▶ [Consignes]
- a) Citez fidèlement l'extrait sur Richard Corben, à partir des mots « Perverse synchronicité: juste » et jusqu'à « comme on dit. » inclus.
- b) Résumez en deux phrases l'extrait sur Richard Corben.

▶ [Extrait choisi]

++++

"Enfin voir ces visages aperçus" c'était la traduction (infidèle, mais pas si mauvaise après tout) du titre d'une des premières collaborations de Jan Strnad et Rich Corben (To Meet the Faces You Meet, Fantagor, 1972) dans ACTUEL n° 35, en 1973. C'est donc probablement la première histoire dessinée par Corben que j'ai lue (je me jetais en ce temps-là sur chaque numéro d'Actuel dès qu'il paraissait). Une histoire courte, si pleine de bonnes idées visuelles et narratives que les auteurs de films de science-fiction on pu y puiser libéralement dans le demi-siècle qui a suivi.
Perverse synchronicité: juste avant que l'on n'apprenne son décès, une adaptation en long-métrage de cette graphic novelet séminale venait justement d'être crowdfunded, comme on dit.
How Howie Made It in the Real World
Si vous aviez croisé Richard Vance Corben dans la rue, vous auriez pu le prendre pour un petit homme effacé, sans trait distinctif mémorable autre qu'une tendance précoce à la calvitie.

++++

▶ [Enregistrements]
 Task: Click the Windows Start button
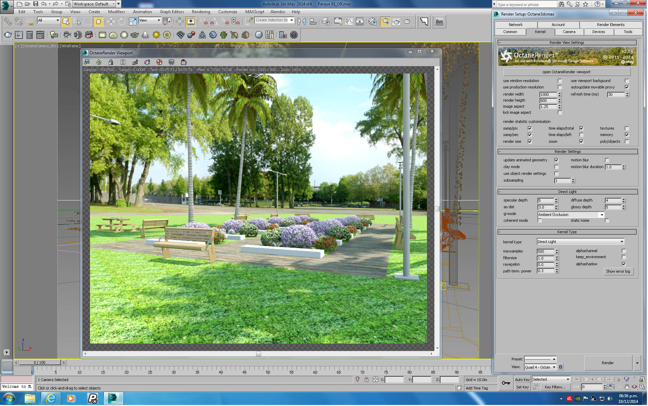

++++

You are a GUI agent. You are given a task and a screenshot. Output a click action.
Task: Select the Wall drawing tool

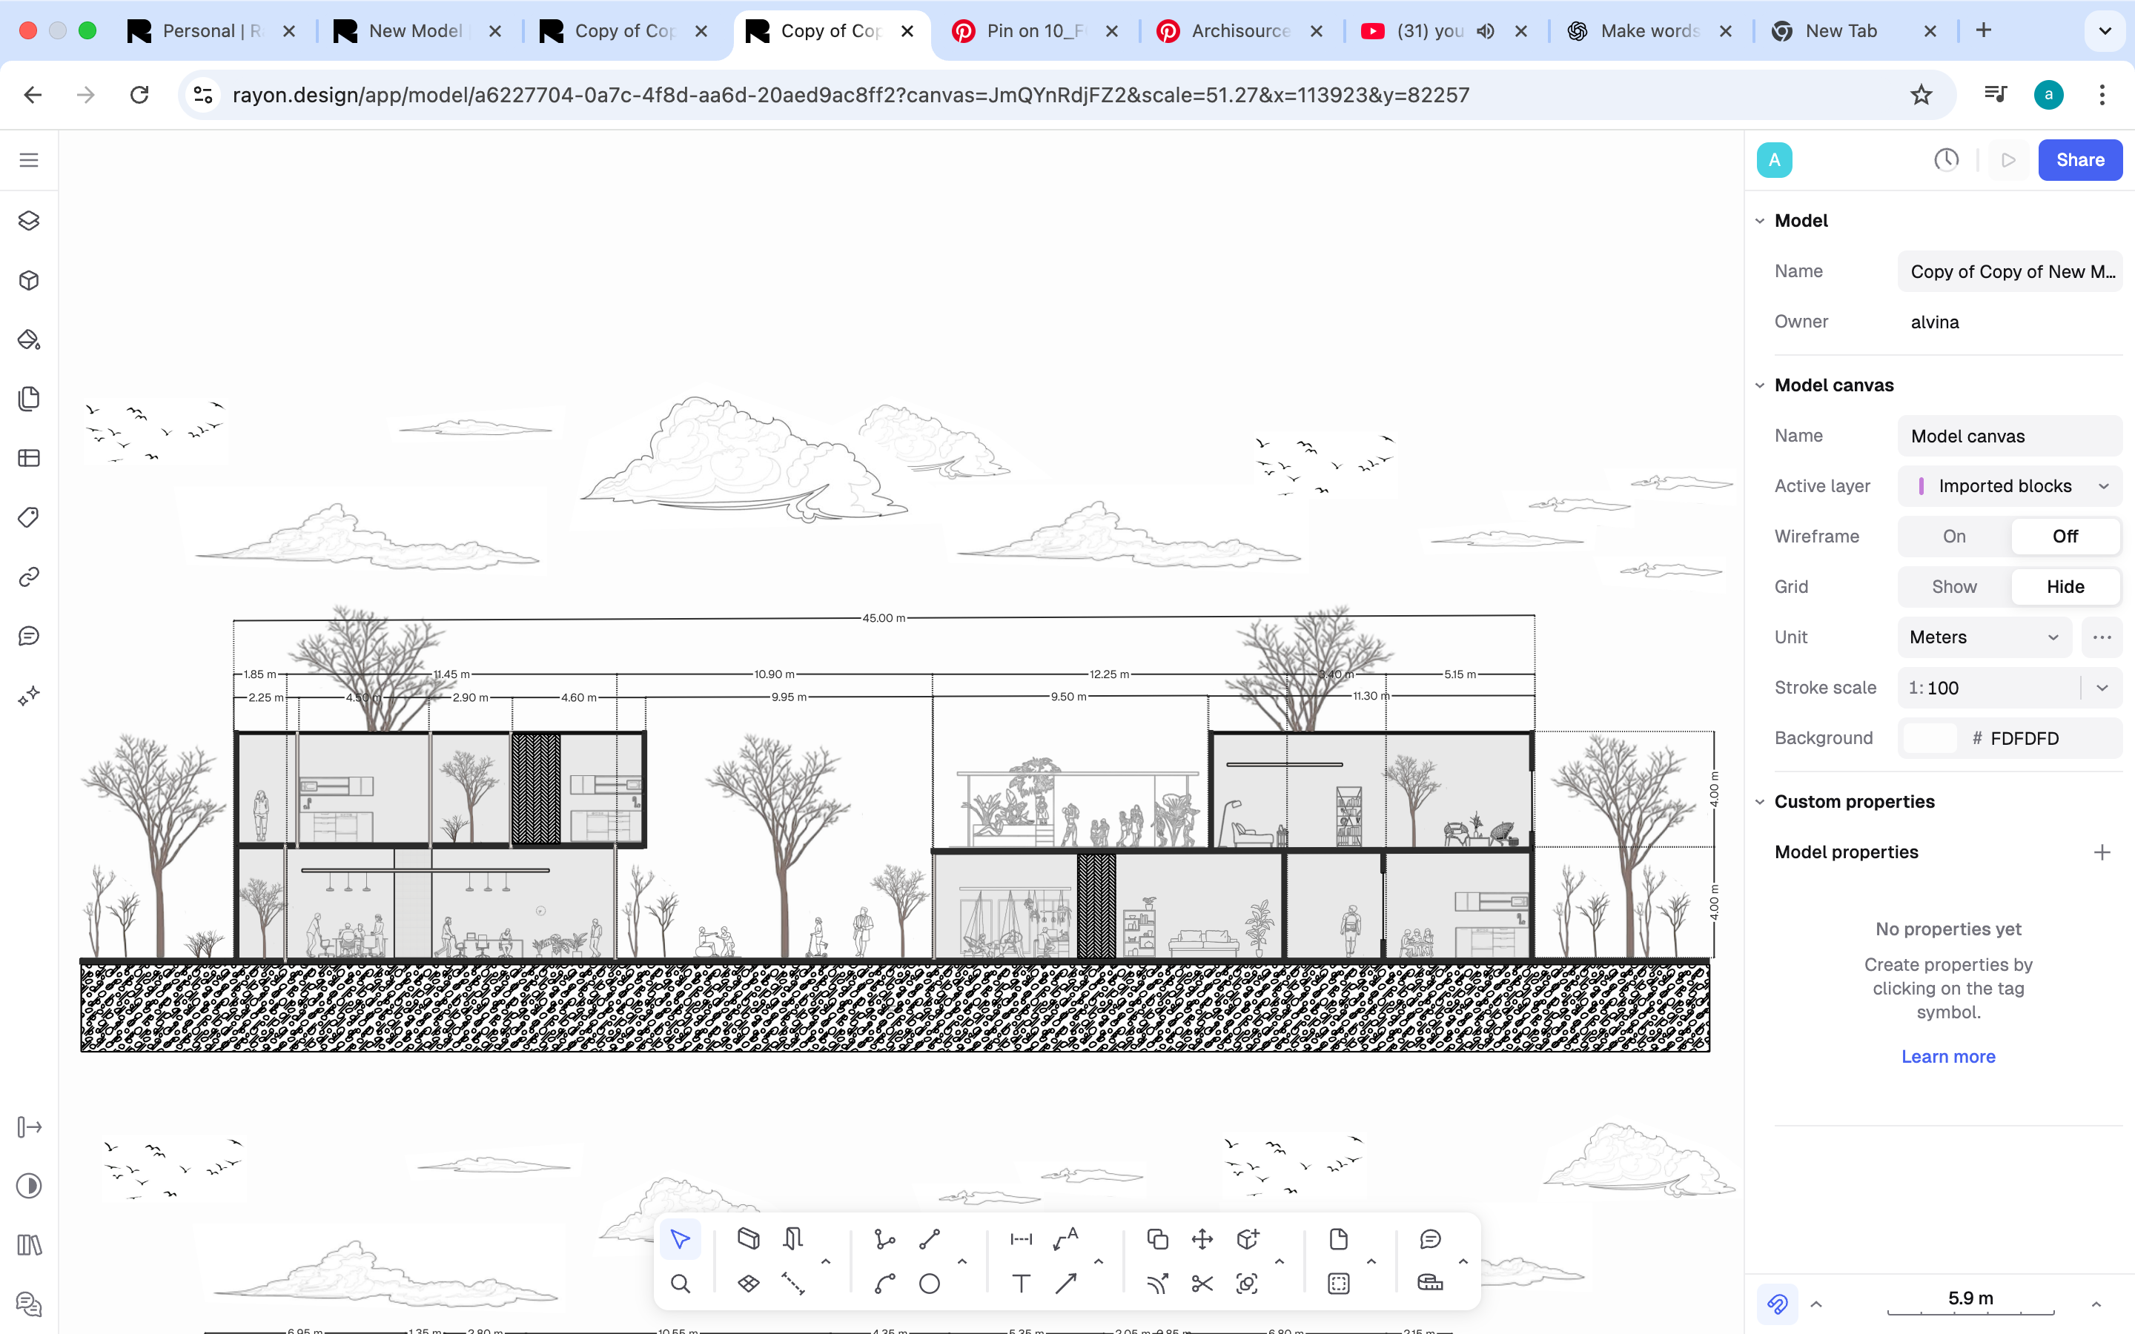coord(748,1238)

++++

▶ [Résultats par consigne]
- a)
Perverse synchronicité: juste avant que l'on n'apprenne son décès, une adaptation en long-métrage de cette graphic novelet séminale venait justement d'être crowdfunded, comme on dit.

- b) Parue en 1972 et traduite dans Actuel n° 35 en 1973 sous le titre « Enfin voir ces visages aperçus », « To Meet the Faces You Meet », l'une des premières collaborations de Jan Strnad et Rich Corben, est probablement la première histoire de Corben lue par la personne qui écrit. Ce récit court est si riche en idées visuelles et narratives que le cinéma de science-fiction y a puisé pendant un demi-siècle, et une adaptation en long-métrage venait d'être financée par crowdfunding juste avant l'annonce du décès de Corben.